また、どんなに人を集めても短期間で辞めてしまえばコストが増える一方です。働き続けられる職場づくりを行っていき、定着率が上がっていけば、紹介会社に払う手数料を減らしていくことができ、そこで生まれた予算を人件費に活用できるのです。まずは定着率を上げるにあたってどこが課題なのかをきちんと明確にし、そこに対して手を打っていくということが先行して必要と考えます。
−採用や定着の課題を考えるうえで、個人ではなく組織や仕組みに目を向ける重要性について、どのようにお考えですか。
医療機関においては、問題が発生した際に個人に原因を求めてしまう傾向が少なくありません。しかし、人に原因を帰属させるだけでは根本的な解決にはつながらず、同様の課題が繰り返されてしまいます。
特に医療現場は「人」に依存する側面が大きい一方で、実際には環境や業務プロセス、組織の仕組みといった構造的な要因が影響しているケースも多くあります。これらに目を向けずに個人の問題として処理してしまうと、現場の負担は増し、結果として離職や人材不足といった課題の解消にはつながりません。
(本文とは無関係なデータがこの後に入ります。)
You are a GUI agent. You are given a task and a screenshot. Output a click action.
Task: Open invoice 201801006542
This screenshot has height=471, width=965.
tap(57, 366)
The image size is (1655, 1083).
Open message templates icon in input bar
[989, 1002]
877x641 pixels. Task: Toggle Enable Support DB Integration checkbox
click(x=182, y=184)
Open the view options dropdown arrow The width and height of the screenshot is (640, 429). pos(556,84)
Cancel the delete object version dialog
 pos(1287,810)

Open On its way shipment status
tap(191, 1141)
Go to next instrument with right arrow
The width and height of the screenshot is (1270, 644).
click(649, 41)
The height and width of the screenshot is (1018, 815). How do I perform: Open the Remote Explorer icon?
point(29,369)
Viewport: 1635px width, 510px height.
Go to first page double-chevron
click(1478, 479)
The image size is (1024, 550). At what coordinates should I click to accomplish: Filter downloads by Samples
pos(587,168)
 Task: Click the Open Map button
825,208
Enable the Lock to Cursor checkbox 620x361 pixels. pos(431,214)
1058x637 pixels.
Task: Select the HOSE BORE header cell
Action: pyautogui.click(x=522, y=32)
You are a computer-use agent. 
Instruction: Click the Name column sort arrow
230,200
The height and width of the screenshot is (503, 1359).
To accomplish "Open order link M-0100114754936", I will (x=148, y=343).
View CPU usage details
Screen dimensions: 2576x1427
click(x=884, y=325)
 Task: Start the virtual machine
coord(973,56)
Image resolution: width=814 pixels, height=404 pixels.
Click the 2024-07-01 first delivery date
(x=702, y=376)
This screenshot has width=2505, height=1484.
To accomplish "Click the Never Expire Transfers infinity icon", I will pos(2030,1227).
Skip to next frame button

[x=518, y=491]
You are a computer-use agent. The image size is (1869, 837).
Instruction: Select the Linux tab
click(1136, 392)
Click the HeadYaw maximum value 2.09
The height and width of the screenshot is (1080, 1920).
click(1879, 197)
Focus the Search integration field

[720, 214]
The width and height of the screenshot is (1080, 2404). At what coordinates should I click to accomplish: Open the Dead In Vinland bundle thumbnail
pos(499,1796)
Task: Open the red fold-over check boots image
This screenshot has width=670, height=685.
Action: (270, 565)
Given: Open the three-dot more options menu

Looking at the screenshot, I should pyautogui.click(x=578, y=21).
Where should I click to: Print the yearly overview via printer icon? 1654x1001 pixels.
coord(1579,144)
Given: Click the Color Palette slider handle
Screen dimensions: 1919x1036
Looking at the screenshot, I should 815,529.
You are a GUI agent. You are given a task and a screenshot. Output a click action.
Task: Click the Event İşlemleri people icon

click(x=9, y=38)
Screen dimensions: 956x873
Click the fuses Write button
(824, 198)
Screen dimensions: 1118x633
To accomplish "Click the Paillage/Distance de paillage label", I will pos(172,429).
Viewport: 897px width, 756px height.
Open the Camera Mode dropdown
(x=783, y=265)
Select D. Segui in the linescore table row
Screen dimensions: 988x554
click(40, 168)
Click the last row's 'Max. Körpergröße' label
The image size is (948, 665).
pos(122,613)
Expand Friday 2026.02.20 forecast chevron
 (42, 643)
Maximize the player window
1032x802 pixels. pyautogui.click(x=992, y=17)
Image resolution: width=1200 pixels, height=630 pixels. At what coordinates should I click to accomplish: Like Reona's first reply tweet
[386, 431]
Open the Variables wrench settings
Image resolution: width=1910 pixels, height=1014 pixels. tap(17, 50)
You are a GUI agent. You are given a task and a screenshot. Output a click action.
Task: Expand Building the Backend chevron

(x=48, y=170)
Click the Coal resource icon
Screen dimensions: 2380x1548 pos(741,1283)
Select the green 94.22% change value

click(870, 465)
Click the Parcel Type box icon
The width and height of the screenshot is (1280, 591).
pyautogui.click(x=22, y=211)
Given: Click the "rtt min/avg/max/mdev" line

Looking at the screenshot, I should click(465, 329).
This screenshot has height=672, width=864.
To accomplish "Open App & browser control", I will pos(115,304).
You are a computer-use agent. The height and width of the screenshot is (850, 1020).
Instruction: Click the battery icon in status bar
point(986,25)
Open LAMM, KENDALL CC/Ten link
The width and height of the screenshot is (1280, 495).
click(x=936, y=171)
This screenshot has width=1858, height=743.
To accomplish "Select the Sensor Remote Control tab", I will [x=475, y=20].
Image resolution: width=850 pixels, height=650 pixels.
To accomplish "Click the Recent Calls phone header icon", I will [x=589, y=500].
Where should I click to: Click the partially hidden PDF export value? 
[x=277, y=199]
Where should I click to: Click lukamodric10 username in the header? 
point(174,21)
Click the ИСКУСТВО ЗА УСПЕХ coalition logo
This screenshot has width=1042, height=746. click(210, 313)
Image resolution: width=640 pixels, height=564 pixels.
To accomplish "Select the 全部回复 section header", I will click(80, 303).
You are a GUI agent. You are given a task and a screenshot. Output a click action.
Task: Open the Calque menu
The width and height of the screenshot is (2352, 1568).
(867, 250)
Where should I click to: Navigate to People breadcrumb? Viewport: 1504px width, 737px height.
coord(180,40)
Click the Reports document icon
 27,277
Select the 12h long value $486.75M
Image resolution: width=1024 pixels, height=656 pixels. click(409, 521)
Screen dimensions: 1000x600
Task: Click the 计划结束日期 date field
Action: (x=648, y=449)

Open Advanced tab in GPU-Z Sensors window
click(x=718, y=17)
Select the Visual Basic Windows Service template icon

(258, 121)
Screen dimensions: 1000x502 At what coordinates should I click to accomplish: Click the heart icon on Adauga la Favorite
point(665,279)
だからこそ、採用や定着の課題を含め、組織全体を俯瞰しながら構造的に見直していく視点が求められます。広い視野で課題を捉え直すことが、持続可能な病院経営の実現につながっていくのではないでしょうか。

馬渡美智 氏
株式会社日本経営 組織人事コンサルティング部・課長
従業員数500名規模の事業所で、総務・人事業務に従事した後、日本経営入社。入社後は組織人事コンサルティング部門に配属され、労務管理体制の調査・整備業務、組織活性化支援、人事制度の導入・運用支援、管理職研修、職員研修等に従事している。社会福祉協議会、各種団体等での講演やセミナーも多数行っている。 社会保険労務士有資格者。